29. Baltimore Ravens, Dont’a Hightower ILB Alabama
While Ray Lewis appears ageless, he won’t be able to play forever, and his run as the Ravens ILB will soon be coming to an end. The Ravens need to find his replacement sooner rather than later. Hightower could be that guy, as he’s shown an ability to rush the passer, play the run, and drop into coverage during his time at Alabama. Last season, Hightower finished second on the Crimson Tide in tackles with 69, had nine quarterback hurries, and three pass breakups. He has versatility, playing at both ILB and OLB during college, so Baltimore will have some options for him and Hightower will inject some much needed youth into an aging Ravens defense.
30. San Francisco 49ers, Michael Brockers DT LSU
The 49ers had the best defense in the NFL last season, getting great production from their starters on the defensive line in Ray McDonald, Justin Smith, and Isaac Sopoaga. The problem is that they don’t have much depth behind those three and Smith and Sopoaga are both in their 30s and McDonald has had issues with his knees. Brockers is a big body who can really move on the field and offers some versatility with his athleticism. He could transition to a 3-4 defensive end and use his skills as a disruptive force to tie up multiple blockers on the edge while also getting good penetration and give the 49ers some much needed insurance and depth on their defensive line.

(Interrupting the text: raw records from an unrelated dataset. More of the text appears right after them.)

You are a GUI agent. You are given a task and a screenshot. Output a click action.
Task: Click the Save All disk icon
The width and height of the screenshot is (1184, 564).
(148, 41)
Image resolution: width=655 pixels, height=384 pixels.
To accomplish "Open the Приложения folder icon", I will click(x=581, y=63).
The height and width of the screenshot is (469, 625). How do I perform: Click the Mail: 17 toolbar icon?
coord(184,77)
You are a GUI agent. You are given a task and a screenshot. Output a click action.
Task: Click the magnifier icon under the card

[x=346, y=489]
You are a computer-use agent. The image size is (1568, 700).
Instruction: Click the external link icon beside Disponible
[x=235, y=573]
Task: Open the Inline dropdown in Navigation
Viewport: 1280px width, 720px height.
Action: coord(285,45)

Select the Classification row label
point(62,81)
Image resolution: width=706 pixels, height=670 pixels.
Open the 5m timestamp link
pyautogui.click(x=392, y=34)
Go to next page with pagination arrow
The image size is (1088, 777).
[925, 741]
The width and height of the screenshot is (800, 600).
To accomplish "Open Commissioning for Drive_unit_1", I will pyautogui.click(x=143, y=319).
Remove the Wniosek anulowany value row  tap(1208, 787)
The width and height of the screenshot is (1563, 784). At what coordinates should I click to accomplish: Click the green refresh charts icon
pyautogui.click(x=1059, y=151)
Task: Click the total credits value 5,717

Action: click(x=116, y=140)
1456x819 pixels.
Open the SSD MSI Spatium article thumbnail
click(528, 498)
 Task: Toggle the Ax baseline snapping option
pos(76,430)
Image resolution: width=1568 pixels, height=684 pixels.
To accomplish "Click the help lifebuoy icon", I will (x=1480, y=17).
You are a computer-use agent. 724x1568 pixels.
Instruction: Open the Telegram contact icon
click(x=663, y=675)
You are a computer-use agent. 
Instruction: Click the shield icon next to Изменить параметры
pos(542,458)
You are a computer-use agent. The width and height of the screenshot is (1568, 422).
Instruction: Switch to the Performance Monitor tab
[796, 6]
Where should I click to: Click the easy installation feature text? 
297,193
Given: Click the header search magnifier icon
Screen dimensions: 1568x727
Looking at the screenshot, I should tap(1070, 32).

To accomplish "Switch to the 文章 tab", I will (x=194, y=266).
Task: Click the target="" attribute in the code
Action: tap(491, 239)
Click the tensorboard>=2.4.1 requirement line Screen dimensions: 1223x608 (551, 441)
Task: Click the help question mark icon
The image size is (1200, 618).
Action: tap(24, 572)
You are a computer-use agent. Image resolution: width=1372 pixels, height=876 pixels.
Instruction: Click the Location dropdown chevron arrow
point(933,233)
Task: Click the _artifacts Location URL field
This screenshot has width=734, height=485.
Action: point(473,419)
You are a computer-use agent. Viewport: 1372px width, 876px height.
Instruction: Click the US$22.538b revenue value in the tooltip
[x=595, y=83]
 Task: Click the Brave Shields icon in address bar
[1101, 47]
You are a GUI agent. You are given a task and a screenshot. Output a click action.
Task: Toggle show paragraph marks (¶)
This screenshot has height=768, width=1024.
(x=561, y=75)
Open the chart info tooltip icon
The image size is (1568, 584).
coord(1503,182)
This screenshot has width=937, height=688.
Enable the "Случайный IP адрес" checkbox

31. New England Patriots, Courtney Upshaw DE Alabama
The Patriots have perfected using different fronts based on the skill sets of their players, switching seamlessly from a 4-3 to a 3-4 depending on the situation. However, the Pats lack versatile edge rushers that can get pressure from both fronts, which put a lot of pressure on their lack-luster secondary in 2011. Upshaw has gotten himself a “tweener” label, which makes him a perfect fit for a Bill Belichick defense. He has strong pass-rush skills off the edge, violent hands, and a non-stop motor that will immediately upgrade the pressure New England is able to get from their front seven.
32. New York Giants, Chandler Jones DE Syracuse
The Giants have won two Super Bowls on the strength of their pass rush, in particular their defensive ends. They run an aggressive 4-3 scheme that needs all the edge rushers it can get its hands on, and with the injuries to Justin Tuck and the ongoing contract saga of Osi Umenyiora, they can’t pass up a chance on Jones. The Syracuse DE was very good this season, and has impressed scouts and GMs through the draft process. He’s added size, and offers up some solid versatility, with some projecting him to play at both DE and OLB, like another Mathias Kiwanuka. Jones has long arms and moves very well, making it impossible for offensive linemen to keep him engaged. Sounds like the perfect fit for the Giants’ pass rush, doesn’t it?